▶ _TEXTO FUENTE_
▽
La crueldad circundante de Carlos Droguett

Editorial Zig-Zag
Patas de Perro: Carlos Droguett (Novela)
1era Edición 1965. 313 páginas.

No cuesta entender que Carlos Droguett sea un autor que no encaje fácilmente en el endeble canon de la literatura chilena. Más valorado en España (cuenta con múltiples reediciones de su obra), y celebrado por Piglia (quien dijera que releía constantemente Eloy), una novela tan atípica, y a su vez tan chilena como Patas de perro, difícilmente pudo haber calado en el imaginario un libro que exuda tanta rabia, sarcasmo y un profundo derrotismo asfixiante, que a más de cincuenta años de su publicación (su primera edición data de 1965), no ha perdido ni un ápice de su grandiosidad, ni de su intimismo tan patente cuando se trata de relatar la crueldad circundante.

El argumento se puede resumir en pocas líneas: un profesor fracasado se hace cargo de Bobi, un niño mitad humano y mitad perro, quien maltratado por su padre alcohólico y negado por su madre, intenta encajar en una sociedad que lo anula. Como suele ocurrir en las grandes obras, la trama poco y nada tiene que decir frente al cómo se nos cuenta una historia: es la voz del narrador, el hombre que acoge a este niño, quien a través de un monólogo interior fracturado, casi sin espacio para los puntos apartes, con una puntuación encadenada por frases largas y extractos de diálogos entrecruzados, nos narra el calvario que debe vivir con Bobi. La prosa de Droguett es como una máquina acorazada que se va desgranando en recuerdos, jugando magistralmente con los tiempos narrativos; crea la ilusión de que estamos ante una entidad real que no está inventando lo que ahí se cuenta, sino que aquella voz de verdad vivió cada pormenor, pensamiento o detalle señalado. Se trata de una obra que más que una historia, nos entrega la voz de un ser humano de carne y hueso, que desgarrado, atrapado en un mundo incierto, nos relata su letanía.

La parte perruna de Bobi, su lado monstruoso o bestial, tiene fuertes ecos en otras historias del estilo Frankestein, como El hombre elefante de Lynch, Quemar un pueblo de Patricio Jara, o ese portento de la animación japonesa como Midori: la niña de las camelias; como en esas historias, acá se constata que la monstruosidad no es la que emerge del monstruo, sino la que viene de los ojos de los espectadores, de la propia sociedad, que en vez de acoger e integrar la diferencia, aterrada, actúa de forma hostil y violenta, reflejando sus temores con ira y desdén. 

Bobi, que tiene 13 años, se nos muestra asistiendo a la educación pública, aquella prisión que se desarrolló en la revolución industrial, y que día a día sigue mutilando espiritualmente a millones de niños en el mundo. Acá no hay diferencias con la realidad: Bobi es cercenado moralmente y humillado por sus propios profesores, quienes lo tratan sin ninguna conmiseración, peor que a un guacho.
△
▶ _ACCIÓN REQUERIDA 1_
Transcriba literalmente el fragmento de la reseña sobre Patas de perro que va desde "La crueldad circundante de" hasta "la crueldad circundante.".

Entradas del conjunto de datos:
▽
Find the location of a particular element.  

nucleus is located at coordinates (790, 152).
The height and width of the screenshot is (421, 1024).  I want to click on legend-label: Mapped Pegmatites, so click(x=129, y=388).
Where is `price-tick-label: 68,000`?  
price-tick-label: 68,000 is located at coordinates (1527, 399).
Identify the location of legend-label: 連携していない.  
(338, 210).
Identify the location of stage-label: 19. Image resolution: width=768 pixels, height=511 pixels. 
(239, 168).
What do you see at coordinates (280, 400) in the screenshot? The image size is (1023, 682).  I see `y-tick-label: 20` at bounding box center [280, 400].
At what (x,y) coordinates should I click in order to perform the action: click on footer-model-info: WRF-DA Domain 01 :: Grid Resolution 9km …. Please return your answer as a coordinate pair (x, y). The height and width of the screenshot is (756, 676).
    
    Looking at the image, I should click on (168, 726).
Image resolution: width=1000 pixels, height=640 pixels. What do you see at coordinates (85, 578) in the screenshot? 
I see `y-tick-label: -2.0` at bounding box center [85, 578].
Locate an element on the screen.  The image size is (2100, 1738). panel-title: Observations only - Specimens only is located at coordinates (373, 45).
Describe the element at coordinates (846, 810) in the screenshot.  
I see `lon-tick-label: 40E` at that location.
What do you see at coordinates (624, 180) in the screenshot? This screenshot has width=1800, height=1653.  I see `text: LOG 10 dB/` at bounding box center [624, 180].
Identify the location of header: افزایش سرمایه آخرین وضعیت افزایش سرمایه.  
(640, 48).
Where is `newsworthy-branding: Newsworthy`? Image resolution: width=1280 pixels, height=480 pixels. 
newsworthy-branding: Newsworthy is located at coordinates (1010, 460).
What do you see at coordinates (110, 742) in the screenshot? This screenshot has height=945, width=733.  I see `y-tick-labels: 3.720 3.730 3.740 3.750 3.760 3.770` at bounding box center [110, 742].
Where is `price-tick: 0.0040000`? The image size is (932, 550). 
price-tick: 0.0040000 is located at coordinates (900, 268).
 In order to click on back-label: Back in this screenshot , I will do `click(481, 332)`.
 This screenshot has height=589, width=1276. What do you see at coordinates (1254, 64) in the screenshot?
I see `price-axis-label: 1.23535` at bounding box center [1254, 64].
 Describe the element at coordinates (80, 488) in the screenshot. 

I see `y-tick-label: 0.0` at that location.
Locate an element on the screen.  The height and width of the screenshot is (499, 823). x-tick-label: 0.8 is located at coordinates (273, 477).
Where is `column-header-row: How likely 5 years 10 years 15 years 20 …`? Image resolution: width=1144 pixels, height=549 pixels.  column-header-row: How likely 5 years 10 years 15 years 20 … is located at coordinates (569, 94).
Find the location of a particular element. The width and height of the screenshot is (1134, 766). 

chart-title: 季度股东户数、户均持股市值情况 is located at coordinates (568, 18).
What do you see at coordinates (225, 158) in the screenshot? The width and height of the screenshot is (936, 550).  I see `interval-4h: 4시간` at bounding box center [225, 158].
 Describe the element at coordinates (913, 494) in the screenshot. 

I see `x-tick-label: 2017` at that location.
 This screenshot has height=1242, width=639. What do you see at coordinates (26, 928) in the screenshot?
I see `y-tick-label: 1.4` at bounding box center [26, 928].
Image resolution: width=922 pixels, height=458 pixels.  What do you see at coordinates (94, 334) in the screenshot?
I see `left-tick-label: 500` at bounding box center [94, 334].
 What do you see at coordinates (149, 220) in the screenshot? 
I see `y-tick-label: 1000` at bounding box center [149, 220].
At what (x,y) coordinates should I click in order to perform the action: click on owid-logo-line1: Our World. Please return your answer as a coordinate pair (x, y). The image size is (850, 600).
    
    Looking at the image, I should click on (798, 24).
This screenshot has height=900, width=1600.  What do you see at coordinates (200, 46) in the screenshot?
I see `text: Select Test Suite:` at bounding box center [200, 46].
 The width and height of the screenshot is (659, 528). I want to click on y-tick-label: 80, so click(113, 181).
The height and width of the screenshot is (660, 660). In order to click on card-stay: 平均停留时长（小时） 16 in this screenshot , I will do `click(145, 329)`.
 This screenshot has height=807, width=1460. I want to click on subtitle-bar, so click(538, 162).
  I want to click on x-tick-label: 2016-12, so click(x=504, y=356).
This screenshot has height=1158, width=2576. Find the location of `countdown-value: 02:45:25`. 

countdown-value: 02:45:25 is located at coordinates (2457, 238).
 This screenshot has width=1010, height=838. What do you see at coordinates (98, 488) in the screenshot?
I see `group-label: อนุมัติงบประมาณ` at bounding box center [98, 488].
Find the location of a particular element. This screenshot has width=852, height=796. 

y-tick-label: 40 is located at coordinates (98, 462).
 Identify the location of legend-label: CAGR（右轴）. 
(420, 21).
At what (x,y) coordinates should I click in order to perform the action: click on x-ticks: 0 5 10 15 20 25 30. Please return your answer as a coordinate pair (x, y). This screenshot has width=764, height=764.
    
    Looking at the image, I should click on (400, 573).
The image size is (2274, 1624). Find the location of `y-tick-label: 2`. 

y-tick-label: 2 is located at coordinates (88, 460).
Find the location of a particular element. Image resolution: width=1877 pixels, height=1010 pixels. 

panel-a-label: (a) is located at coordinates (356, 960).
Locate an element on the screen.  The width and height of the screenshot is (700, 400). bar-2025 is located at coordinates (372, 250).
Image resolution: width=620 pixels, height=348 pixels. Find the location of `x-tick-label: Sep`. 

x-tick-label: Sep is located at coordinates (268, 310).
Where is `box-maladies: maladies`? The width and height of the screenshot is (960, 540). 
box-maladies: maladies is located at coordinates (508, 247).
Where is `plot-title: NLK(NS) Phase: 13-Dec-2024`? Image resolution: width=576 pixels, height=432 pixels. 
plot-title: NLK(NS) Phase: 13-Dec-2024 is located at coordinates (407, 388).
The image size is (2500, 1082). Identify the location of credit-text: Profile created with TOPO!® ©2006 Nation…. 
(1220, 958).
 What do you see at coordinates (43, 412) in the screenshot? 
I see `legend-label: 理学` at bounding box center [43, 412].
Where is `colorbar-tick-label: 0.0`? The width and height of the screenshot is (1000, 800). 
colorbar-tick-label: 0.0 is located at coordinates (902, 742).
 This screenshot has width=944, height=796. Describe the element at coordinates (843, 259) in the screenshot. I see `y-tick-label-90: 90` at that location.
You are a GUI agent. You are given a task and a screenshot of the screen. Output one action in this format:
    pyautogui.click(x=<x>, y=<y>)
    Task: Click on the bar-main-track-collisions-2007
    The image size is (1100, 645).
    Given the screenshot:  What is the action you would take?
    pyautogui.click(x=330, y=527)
△
▶ _ACCIÓN REQUERIDA 2_
Reproduzca sin cambios las líneas de los registros que van desde la que contiene "Identify the location of header: افزایش" hasta la que contiene "newsworthy-branding: Newsworthy is", ambas incluidas.

▶ _RESPUESTA 1_
La crueldad circundante de Carlos Droguett

Editorial Zig-Zag
Patas de Perro: Carlos Droguett (Novela)
1era Edición 1965. 313 páginas.

No cuesta entender que Carlos Droguett sea un autor que no encaje fácilmente en el endeble canon de la literatura chilena. Más valorado en España (cuenta con múltiples reediciones de su obra), y celebrado por Piglia (quien dijera que releía constantemente Eloy), una novela tan atípica, y a su vez tan chilena como Patas de perro, difícilmente pudo haber calado en el imaginario un libro que exuda tanta rabia, sarcasmo y un profundo derrotismo asfixiante, que a más de cincuenta años de su publicación (su primera edición data de 1965), no ha perdido ni un ápice de su grandiosidad, ni de su intimismo tan patente cuando se trata de relatar la crueldad circundante.

▶ _RESPUESTA 2_
Identify the location of header: افزایش سرمایه آخرین وضعیت افزایش سرمایه.  
(640, 48).
Where is `newsworthy-branding: Newsworthy`? Image resolution: width=1280 pixels, height=480 pixels. 
newsworthy-branding: Newsworthy is located at coordinates (1010, 460).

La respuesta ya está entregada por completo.